[PROVIDED RECORDS]

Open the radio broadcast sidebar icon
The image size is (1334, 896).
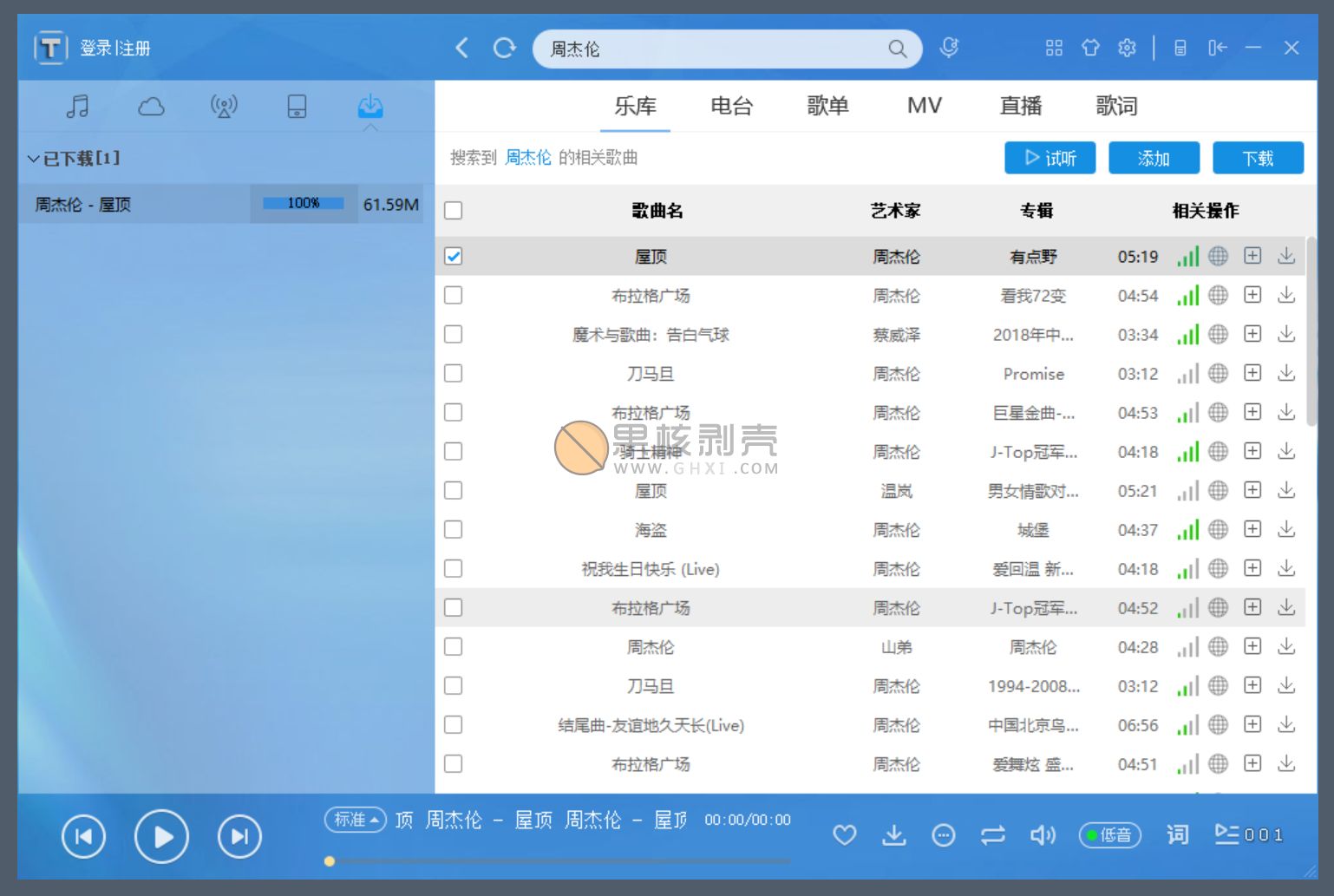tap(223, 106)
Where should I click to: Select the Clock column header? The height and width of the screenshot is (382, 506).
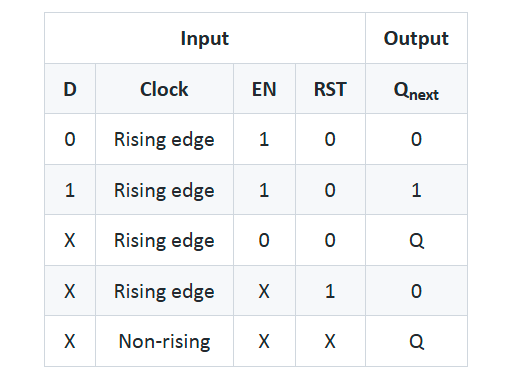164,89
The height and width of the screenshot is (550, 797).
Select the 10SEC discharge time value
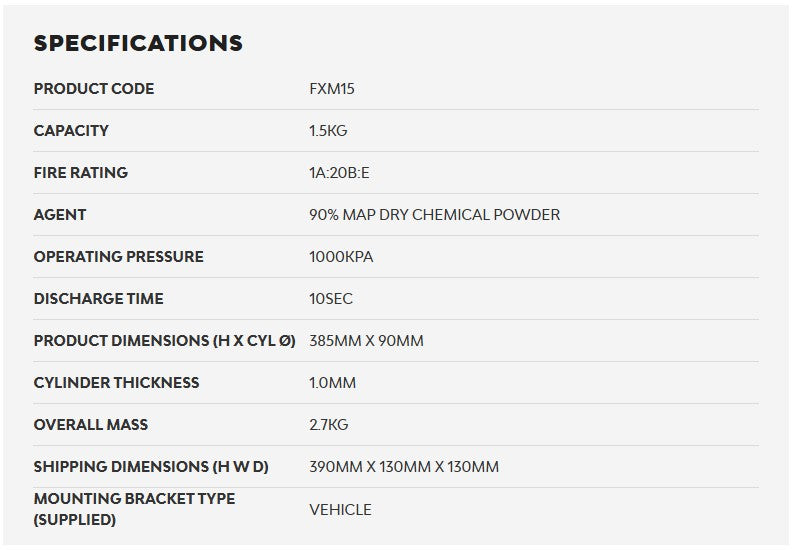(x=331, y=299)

[WHAT YOU SHOULD DO] In the printed copy, the material above must appear unchanged and without its pictures.

[SOLUTION BELOW]
Open the radio broadcast sidebar icon
The image size is (1334, 896).
tap(223, 106)
Where should I click to: Select the Clock column header? The height and width of the screenshot is (382, 506).
164,89
The height and width of the screenshot is (550, 797).
Select the 10SEC discharge time value
(x=331, y=299)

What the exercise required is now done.